EXPLORE THE MATERIAL —
**a.** In the review of San Quentin, what post is Captain Steve Jameson seconded to at the prison?
**b.** Put this sentence from the review of San Quentin into Spanish: "It must be said: this is not Humphrey Bogart’s best film."
**c.** From the review of San Quentin, print the passage from "It must be said: this" up to and including "prompted his recruitment.".

EXCERPTED TEXT —
San Quentin (1937, USA)
It must be said: this is not Humphrey Bogart’s best film. Shot partly on location in California’s San Quentin prison, it follows an army officer, Captain Steve Jameson (Pat O’Brien), a renowned ‘man-handler’ (manager of men, one presumes), who is seconded to the prison as Captain of the Yard to restore discipline and public confidence. Mind you, what we see when he takes over seems pretty orderly given the whacking great number of prisoners, and there is little evidence of the ‘small riots and… open rebellion’ which apparently prompted his recruitment.
In no time we get a picture of Jameson’s different style; the former punitive regime is replaced by one which is perhaps based on a better understanding of the prisoners as individuals. Complication #1: Jameson must deal with Lieutenant Druggin, who is resentful at having been replaced as Captain of the Yard. Renowned man-manager Jameson does this by saying to him in the presence of a prisoner (and despite the fact that he himself is a novice in the prison system), “When I want your advice I’ll ask for it.” Complication #2: Jameson falls in love with Mae, a singer whose brother, ‘Red’ Kennedy (Bogart), is sent to the prison for rather ineptly shooting at Police. Jameson handles this conflict of interest by treating both Mae (when she is caught passing money to her brother on a visit) and Red very leniently indeed. In Red’s case this preferential treatment is ostensibly because he is a first-timer (even though he’s been in jail before) who needs to be kept apart from the hardened criminals, and he is rather prematurely, it seems, placed on an outside work detail.
Problems develop. The old hands stage a protest at the seeming favouritism shown to the novices, and Red responds to finding out that his sister and the Captain of the Yard could be swinging hands by joining in on an escape bid from the road gang. While on the run he gets shot after improbably being allowed to escape from Mae’s home by the good Captain Jameson, and dies telling the world that he was wrong and that the Captain is really a fine fellow.

RECORD EXCERPTS —

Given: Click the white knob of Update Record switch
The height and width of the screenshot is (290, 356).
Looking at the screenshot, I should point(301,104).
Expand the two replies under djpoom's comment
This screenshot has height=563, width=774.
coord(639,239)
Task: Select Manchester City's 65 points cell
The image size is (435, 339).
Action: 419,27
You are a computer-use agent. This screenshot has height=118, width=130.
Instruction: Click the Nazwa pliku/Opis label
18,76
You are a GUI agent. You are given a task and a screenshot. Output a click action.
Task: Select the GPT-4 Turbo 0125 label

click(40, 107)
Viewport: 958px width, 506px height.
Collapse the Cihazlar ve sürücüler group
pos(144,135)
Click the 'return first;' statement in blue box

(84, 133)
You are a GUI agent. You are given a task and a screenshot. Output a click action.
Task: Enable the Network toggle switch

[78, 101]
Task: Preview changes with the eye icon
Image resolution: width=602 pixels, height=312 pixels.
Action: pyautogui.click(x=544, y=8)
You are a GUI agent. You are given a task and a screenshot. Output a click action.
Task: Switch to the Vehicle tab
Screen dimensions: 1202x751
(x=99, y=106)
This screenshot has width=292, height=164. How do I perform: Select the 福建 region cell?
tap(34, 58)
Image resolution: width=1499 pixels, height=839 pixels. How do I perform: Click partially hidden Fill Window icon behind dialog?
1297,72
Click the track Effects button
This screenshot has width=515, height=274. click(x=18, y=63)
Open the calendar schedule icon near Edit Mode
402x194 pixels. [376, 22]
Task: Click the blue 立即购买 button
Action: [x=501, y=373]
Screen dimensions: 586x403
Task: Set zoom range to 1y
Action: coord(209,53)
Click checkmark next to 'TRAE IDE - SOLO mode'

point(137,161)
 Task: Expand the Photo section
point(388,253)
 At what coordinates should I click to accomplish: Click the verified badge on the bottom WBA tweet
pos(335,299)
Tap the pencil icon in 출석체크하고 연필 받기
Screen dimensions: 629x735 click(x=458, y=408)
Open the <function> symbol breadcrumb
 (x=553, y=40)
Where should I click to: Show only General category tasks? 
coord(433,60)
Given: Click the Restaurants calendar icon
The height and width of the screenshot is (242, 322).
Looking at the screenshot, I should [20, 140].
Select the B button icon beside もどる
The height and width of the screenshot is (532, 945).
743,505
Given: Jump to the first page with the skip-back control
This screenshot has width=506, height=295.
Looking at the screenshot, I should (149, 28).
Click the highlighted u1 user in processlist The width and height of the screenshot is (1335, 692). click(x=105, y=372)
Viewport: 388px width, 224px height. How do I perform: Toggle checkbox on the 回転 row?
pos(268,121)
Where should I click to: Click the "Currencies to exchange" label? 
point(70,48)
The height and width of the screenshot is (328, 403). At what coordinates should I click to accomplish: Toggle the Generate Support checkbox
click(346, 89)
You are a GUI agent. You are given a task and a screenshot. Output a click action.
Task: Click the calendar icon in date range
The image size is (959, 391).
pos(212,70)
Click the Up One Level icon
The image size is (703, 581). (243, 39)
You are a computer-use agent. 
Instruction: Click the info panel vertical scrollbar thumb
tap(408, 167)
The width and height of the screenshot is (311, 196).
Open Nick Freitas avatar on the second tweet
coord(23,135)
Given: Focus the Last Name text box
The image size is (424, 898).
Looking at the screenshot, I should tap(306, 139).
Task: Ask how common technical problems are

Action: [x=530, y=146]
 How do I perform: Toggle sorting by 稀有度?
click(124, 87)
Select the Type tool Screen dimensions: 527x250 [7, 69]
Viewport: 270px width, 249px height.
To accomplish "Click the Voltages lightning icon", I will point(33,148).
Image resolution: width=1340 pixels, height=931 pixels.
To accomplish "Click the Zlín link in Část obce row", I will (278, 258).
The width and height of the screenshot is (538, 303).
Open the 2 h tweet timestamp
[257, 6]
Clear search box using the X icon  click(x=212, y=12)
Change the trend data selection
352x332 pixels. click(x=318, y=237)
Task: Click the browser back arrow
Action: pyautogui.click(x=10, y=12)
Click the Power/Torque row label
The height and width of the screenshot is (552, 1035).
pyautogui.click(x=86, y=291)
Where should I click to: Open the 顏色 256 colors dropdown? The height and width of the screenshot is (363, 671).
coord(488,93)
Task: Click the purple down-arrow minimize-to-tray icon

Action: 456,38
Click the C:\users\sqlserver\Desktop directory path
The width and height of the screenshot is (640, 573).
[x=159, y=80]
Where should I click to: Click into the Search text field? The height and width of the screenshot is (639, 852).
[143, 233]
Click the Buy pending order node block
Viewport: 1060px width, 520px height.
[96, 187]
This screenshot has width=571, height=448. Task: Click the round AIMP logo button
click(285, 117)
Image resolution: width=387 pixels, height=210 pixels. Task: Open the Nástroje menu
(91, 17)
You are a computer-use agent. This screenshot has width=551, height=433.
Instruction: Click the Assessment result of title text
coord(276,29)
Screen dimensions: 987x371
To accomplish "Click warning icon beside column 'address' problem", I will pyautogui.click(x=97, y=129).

EXPECTED OUTPUTS —
**a.** Captain of the Yard.

**b.** Hay que decirlo: esta no es la mejor película de Humphrey Bogart.

**c.**
It must be said: this is not Humphrey Bogart’s best film. Shot partly on location in California’s San Quentin prison, it follows an army officer, Captain Steve Jameson (Pat O’Brien), a renowned ‘man-handler’ (manager of men, one presumes), who is seconded to the prison as Captain of the Yard to restore discipline and public confidence. Mind you, what we see when he takes over seems pretty orderly given the whacking great number of prisoners, and there is little evidence of the ‘small riots and… open rebellion’ which apparently prompted his recruitment.